- [INSTRUCTIONS TO FOLLOW]
Locate each line in the records containing "computer". Copy it.

Stored dataset items:

- - -

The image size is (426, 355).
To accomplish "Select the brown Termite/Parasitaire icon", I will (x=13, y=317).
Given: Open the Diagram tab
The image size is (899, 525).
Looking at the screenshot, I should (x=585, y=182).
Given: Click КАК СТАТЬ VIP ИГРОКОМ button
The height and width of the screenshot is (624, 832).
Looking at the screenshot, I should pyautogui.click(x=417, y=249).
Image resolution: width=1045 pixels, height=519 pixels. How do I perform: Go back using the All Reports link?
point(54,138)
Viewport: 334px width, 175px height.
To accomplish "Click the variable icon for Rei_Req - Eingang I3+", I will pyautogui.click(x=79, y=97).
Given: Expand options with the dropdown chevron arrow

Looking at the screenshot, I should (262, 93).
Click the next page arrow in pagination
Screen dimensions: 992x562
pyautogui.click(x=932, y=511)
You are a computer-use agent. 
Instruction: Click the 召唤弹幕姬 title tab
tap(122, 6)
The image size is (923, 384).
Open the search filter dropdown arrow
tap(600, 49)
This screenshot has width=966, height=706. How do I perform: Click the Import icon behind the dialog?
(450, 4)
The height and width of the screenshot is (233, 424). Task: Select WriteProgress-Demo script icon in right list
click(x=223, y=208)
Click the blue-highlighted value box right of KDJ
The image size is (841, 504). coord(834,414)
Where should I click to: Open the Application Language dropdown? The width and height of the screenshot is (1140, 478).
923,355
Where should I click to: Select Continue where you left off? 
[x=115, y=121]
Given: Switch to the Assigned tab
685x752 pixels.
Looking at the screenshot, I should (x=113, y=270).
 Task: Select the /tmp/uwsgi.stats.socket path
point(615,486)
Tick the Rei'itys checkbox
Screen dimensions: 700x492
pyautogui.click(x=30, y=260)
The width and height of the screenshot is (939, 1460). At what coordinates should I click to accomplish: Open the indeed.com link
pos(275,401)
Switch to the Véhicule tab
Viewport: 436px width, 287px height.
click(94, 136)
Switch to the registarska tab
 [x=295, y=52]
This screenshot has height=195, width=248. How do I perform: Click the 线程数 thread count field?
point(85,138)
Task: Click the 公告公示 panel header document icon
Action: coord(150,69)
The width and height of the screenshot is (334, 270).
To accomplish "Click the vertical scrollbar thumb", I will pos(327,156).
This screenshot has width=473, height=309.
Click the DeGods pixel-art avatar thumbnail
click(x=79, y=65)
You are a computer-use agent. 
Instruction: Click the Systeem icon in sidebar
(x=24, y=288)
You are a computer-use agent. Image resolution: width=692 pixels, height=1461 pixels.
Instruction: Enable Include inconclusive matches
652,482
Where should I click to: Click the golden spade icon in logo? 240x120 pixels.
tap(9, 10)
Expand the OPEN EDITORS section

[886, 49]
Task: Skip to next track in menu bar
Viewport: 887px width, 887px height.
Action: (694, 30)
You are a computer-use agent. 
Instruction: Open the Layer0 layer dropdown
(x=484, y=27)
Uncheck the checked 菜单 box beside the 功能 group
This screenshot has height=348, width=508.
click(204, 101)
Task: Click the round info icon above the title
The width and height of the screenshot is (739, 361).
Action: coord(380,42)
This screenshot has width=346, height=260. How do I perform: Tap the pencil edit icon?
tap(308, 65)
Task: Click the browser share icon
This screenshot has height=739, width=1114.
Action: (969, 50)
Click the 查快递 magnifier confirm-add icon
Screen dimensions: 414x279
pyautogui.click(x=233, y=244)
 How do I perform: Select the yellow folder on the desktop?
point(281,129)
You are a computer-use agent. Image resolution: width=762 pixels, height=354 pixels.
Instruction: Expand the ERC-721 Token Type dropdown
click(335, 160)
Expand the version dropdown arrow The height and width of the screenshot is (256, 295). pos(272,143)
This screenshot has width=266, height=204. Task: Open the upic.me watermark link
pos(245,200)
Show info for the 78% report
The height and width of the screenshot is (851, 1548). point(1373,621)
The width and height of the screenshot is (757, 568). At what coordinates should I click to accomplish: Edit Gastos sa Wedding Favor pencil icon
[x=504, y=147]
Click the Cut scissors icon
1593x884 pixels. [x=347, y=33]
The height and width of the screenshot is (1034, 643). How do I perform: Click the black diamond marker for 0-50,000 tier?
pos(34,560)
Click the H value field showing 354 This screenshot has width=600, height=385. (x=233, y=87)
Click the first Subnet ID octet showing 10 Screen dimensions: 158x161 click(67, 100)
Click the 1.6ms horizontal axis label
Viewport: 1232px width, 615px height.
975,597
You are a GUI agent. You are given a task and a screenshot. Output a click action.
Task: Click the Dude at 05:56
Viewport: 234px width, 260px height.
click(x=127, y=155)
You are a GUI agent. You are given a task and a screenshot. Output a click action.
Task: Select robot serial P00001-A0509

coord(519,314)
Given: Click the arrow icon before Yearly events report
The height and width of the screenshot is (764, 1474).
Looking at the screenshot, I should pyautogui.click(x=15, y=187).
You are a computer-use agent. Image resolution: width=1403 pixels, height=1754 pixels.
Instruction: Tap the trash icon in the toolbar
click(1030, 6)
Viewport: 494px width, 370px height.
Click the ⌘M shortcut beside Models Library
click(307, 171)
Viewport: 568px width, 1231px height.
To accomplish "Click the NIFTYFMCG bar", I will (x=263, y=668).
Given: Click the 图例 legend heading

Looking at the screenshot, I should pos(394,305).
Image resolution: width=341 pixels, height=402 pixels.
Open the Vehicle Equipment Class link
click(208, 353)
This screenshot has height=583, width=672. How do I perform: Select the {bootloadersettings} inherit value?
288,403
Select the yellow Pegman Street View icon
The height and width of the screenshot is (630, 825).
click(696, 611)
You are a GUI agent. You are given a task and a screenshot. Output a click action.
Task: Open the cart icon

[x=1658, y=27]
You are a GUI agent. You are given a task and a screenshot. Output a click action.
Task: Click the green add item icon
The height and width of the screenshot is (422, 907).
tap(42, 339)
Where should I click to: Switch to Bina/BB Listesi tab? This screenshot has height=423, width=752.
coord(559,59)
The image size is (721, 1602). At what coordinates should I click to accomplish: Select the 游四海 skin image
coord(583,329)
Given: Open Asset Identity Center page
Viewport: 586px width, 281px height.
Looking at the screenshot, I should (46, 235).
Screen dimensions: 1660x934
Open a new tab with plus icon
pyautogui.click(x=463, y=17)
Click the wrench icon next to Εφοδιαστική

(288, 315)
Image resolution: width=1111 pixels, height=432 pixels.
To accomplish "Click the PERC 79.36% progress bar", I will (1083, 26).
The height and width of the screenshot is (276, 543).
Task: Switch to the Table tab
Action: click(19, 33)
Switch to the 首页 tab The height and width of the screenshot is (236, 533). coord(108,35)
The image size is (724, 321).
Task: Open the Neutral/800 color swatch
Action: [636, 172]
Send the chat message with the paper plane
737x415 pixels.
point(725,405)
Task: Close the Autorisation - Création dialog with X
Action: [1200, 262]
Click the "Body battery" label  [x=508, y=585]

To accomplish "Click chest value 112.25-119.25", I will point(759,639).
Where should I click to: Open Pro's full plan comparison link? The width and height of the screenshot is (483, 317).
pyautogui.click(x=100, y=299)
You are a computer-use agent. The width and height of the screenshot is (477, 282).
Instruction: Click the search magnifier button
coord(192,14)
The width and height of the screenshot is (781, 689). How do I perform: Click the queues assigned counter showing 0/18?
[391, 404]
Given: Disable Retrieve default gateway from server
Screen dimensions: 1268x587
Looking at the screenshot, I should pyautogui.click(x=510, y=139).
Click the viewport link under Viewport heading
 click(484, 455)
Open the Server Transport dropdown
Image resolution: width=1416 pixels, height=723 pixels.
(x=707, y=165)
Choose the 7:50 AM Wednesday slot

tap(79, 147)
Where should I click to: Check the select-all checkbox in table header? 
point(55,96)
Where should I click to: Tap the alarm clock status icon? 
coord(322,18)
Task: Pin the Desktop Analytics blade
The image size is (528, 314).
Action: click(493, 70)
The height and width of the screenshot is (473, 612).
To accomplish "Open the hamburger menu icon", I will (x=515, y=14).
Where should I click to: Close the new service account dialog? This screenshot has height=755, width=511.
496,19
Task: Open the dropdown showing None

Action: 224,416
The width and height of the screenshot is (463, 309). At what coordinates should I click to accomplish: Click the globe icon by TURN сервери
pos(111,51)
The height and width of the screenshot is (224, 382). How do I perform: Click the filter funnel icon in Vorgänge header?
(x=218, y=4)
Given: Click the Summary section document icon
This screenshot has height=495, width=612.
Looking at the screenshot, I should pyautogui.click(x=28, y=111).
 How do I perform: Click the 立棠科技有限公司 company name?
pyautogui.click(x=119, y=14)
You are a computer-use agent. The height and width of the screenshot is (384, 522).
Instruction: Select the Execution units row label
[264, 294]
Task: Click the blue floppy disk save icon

- - -

- [ANSWER BOX]
You are a computer-use agent. 
You are a computer-use agent. 
You are a computer-use agent. Image resolution: width=692 pixels, height=1461 pixels.
You are a computer-use agent. 
You are a computer-use agent. Image resolution: width=762 pixels, height=354 pixels.
You are a computer-use agent. Image resolution: width=1403 pixels, height=1754 pixels.
You are a computer-use agent. The width and height of the screenshot is (477, 282).
You are a computer-use agent. The height and width of the screenshot is (384, 522).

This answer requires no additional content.